Self-Assessment: Meh, not satisfied with today's performance. I should have gotten the landing stalls more quickly and better, and the landings were sub-par.
  • Preflight: Good.
  • Taxiing: Good.
  • Take-off: Good.
  • Maintaining airspeed: Good.
  • Stalls: Power-off stall, good. Power-on stall, good. Landing stall, needs practice.
  • Slow flight (VR and IR): Good.
  • Maintain attitude, altitude, heading by instruments: Good.
  • Change attitude, altitude, heading by instruments: Acceptable.
  • Recover attitude, altitude, heading by instruments: Acceptable.
  • Forced landing: Good, but it might have been an easy situation today; I need to commit the procedures to memory.
  • Pattern: Not as good as previous patterns.
  • Landing: Closer....
  • Radio calls: Decent.


Next: JEP FI-6 and 7 on Wednesday, then hopefully FI-8 on Thursday, and FI-9 (supervised solo and first unsupervised solo) on Thursday or Friday!
  • More of the above!
  • S turns
  • Rectangular courses
  • Go-arounds (got that twice already!)
  • Forward slips to landing
  • Crosswind takeoffs and landings (and we've got a front passing through, so maybe on Wednesday we'll have some winds)
  • ATC light signals
  • Runway incursion avoidance
  • LAHSO
  • Lesson 7 looks like a big review of everything except stalls and distractions.
Hours logged this lesson: 1.1
Hours logged total: 8.1
Instrument hours logged this lesson: 0.2
Hours logged total: 0.4
Take-offs and landings this flight: 1
Take-offs and landings total: 17

Sunday, October 15, 2006

Cessna Skyhawk 172-I Emergency Procedures

I've started on emergency procedures now in training, and part of my extra curricular learning is to know the emergency procedures by heart. In an effort to start that and have them available wherever I am, here they are:

Engine Failure Take-Off Roll
  • Throttle - closed
  • Brakes - apply full
  • Flaps - retract
  • Mixture - idle-cutoff
  • Magnetos - off
  • Master Switch - off

* That is, stop asap while eliminating lift and opportunity for accidental engine restart.

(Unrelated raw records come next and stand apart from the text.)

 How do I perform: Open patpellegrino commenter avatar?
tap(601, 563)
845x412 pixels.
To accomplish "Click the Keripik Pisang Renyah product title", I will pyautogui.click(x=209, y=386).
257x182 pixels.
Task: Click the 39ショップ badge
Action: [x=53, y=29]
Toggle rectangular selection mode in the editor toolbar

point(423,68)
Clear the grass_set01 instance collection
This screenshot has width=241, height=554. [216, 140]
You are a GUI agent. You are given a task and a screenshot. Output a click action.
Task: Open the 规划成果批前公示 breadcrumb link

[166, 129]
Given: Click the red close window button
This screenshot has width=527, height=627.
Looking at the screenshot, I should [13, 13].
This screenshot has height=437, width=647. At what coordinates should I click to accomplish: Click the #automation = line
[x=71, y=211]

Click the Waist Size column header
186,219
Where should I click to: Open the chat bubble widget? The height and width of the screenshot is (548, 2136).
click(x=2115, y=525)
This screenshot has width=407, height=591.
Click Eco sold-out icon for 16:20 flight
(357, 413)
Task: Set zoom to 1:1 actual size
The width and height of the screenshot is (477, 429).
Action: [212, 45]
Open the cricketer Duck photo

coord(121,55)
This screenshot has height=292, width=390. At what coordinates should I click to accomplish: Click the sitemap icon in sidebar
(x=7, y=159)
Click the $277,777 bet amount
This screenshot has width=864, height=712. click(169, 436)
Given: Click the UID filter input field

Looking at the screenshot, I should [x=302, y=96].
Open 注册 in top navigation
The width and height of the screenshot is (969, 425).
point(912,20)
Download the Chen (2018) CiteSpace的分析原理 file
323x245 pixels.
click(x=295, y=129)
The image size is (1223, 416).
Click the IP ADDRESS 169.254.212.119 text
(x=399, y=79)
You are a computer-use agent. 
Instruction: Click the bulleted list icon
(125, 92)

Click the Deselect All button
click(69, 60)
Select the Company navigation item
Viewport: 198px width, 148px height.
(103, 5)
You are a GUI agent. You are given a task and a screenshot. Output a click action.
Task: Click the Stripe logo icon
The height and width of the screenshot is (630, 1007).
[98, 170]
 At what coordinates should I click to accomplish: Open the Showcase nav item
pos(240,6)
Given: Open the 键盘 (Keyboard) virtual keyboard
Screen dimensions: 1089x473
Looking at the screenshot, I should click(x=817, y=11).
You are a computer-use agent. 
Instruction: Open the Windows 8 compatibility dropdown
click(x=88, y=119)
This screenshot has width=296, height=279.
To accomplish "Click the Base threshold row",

Engine Failure at Take-Off
  • Airspeed
    • flaps up - 70-80 MPH
    • flaps down - 65-75 MPH
  • Mixture - idle-cutoff
  • Fuel Selector - off
  • Magnetos - off
  • Flaps - as required
  • Master Switch - off
  • Doors - ajar

* That is, ....?? Where's "pick a straight-ahead landing site" in this? And what is "flaps as required" -- as required for what? It looks like an in-flight emergency landing with no attempts at restart and without the emergency squawk.

Engine Failure in Flight
  • Trim for Best Glide - 80 MPH
    • Pick suitable landing site
    • Fly toward landing site
  • Carburetor Heat - on
  • Mixture - rich
  • Fuel Selector - on (both?)
  • Magnetos - on/both
  • If no restart or an off-airport landing becomes necessary, squawk 7700, announce location/aircraft/passengers on 121.5.
  • Mix, Mags, Master, Fuel Selector - off
  • Seats and Seatbelts - secure
  • Sharp Objects - stow
  • Doors - ajar, just before touchdown

* That is, assume you're going to have a forced landing and set up for it. While approaching that site, see if you can restart. If not, squawk, shutdown, and prepare for a rough landing.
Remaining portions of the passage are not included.